Here, {it:depvar} is binary outcomes ({it:y}), {it:treatrvar} is binary treatments ({it:t}), 
{it:instrvar} is binary instruments ({it:z}), and {it:covariates} ({it:x}) are optional. 

{p 4 4 2}
There are two cases: (i) {it:covariates} are absent and (ii) {it:covariates} are present.

{break}    - Without {it:x}, the LPR is defined by 

	{cmd:LPR} = {Pr({it:y}=1|{it:z}=1)-Pr({it:y}=1|{it:z}=0)}/{Pr[{it:y}=0,{it:t}=0|{it:z}=0]-Pr[{it:y}=0,{it:t}=0|{it:z}=1]}.
	
{p 4 4 2}
	The estimate and its standard error are obtained by the following procedure:
	
{break}    1. The numerator of the LPR is estimated by regressing {it:y} on {it:z}.
{break}    2. The denominator is estimated by regressing (1-{it:y})*(1-{it:t}) on {it:z}.
{break}    3. The LPR is obtained as the ratio.
{break}    4. The standard error is computed via STATA command {bf:nlcom}. 

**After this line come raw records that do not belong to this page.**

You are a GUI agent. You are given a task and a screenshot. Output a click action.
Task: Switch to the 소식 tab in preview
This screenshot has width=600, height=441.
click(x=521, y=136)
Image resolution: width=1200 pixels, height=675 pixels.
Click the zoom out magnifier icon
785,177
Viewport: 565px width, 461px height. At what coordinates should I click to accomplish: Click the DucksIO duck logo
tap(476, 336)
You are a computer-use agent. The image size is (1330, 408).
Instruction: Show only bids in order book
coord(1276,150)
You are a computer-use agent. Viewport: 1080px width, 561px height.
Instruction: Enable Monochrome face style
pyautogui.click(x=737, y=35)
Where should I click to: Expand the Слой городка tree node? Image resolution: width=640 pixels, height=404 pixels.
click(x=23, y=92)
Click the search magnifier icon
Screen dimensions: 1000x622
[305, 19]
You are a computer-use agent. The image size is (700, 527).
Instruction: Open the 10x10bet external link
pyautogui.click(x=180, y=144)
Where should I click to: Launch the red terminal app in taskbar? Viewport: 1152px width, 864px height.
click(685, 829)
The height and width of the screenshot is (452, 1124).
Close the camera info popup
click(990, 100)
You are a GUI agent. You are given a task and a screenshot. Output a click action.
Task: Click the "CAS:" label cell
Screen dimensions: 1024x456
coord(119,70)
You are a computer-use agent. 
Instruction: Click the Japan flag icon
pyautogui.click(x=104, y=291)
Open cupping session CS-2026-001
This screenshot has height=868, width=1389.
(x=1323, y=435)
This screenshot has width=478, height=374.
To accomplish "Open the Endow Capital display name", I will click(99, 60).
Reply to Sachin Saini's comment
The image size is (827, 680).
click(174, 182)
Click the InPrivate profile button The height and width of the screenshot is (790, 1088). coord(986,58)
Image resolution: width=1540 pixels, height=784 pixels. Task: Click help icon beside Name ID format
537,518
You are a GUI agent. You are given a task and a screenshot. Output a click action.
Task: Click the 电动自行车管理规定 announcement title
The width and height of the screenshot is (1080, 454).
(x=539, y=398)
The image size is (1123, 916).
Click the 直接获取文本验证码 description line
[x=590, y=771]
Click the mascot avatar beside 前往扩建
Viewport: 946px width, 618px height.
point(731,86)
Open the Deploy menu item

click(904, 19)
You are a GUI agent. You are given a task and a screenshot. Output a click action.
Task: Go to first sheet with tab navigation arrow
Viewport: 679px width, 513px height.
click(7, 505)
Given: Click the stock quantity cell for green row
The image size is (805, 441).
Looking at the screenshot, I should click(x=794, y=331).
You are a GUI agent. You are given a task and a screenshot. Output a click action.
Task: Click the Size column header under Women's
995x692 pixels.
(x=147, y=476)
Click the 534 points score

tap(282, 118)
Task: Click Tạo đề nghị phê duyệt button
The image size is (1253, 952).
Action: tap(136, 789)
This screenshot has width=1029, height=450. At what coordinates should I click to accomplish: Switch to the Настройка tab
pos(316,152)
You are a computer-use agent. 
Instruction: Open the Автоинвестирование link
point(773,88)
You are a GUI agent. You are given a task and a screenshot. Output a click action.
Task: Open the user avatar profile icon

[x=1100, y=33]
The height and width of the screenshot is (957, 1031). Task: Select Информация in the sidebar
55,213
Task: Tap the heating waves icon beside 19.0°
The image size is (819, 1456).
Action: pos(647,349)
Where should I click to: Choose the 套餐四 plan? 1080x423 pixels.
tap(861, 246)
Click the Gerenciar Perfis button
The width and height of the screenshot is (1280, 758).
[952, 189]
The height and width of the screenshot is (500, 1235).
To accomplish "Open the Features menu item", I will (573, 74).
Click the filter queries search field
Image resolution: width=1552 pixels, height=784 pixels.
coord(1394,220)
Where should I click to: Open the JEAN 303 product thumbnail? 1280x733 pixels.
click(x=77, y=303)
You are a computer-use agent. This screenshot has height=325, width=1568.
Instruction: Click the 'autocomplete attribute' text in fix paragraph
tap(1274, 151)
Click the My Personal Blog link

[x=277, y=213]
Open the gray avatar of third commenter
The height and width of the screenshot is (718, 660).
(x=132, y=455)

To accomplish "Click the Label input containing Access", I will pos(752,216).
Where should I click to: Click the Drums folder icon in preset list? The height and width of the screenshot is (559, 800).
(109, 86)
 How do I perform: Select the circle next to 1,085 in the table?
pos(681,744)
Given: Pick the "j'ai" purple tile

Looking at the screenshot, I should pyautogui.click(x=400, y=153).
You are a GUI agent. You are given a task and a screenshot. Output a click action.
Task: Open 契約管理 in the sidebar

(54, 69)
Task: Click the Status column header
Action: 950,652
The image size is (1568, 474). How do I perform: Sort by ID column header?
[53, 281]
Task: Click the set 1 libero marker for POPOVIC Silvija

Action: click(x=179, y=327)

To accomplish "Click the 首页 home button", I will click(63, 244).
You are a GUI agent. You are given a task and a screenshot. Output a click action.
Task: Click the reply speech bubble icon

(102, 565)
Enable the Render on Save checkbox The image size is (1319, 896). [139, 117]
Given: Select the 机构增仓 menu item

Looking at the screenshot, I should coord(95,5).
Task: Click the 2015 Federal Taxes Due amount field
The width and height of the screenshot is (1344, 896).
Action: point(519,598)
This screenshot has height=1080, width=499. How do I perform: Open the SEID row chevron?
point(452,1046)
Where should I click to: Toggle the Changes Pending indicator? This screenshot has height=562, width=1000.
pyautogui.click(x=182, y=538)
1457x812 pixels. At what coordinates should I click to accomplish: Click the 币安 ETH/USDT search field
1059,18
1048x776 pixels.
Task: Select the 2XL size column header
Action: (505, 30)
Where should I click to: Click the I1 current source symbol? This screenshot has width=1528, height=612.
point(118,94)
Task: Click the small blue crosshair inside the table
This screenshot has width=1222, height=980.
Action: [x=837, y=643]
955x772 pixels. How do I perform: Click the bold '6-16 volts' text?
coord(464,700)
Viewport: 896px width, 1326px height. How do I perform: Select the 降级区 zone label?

{break}    - With {it:x}, the LPR is defined by 

	{cmd:LPR} = E[{cmd:LPR_num}({it:x}]/E[{cmd:LPR_den}({it:x}]
	
{p 4 4 2}
	where

{p 4 8 2}	{cmd:LPR_num}({it:x}) = Pr({it:y}=1|{it:z}=1,{it:x}) - Pr({it:y}=1|{it:z}=0,{it:x})

{p 4 4 2}
	and

{p 4 8 2}	{cmd:LPR_den}({it:x}) = Pr[{it:y}=0,{it:t}=0|{it:z}=0,{it:x}] - Pr[{it:y}=0,{it:t}=0|{it:z}=1,{it:x}].
		
{p 4 4 2}
The estimate is obtained by the following procedure.
	
{p 4 4 2}
If {cmd:model}("no_interaction") is selected (default choice),
	
{break}    1. The numerator of the LPR is estimated by regressing {it:y} on {it:z} and {it:x}.
{break}    2. The denominator is estimated by regressing (1-{it:y})*(1-{it:t}) on {it:z} and {it:x}.
{break}    3. The LPR is obtained as the ratio.
{break}    4. The standard error is computed via STATA command {bf:nlcom}. 	
	
{p 4 4 2}
Note that in this case, {cmd:LPR}({it:x}) does not depend on {it:x}, because of the linear regression model specification.
	
{p 4 4 2}
Alternatively, if {cmd:model}("interaction") is selected,
	
{p 4 8 2} 1. Pr({it:y}=1|{it:z},{it:x}) is estimated by regressing {it:y} on {it:x} given {it:z} = 0,1.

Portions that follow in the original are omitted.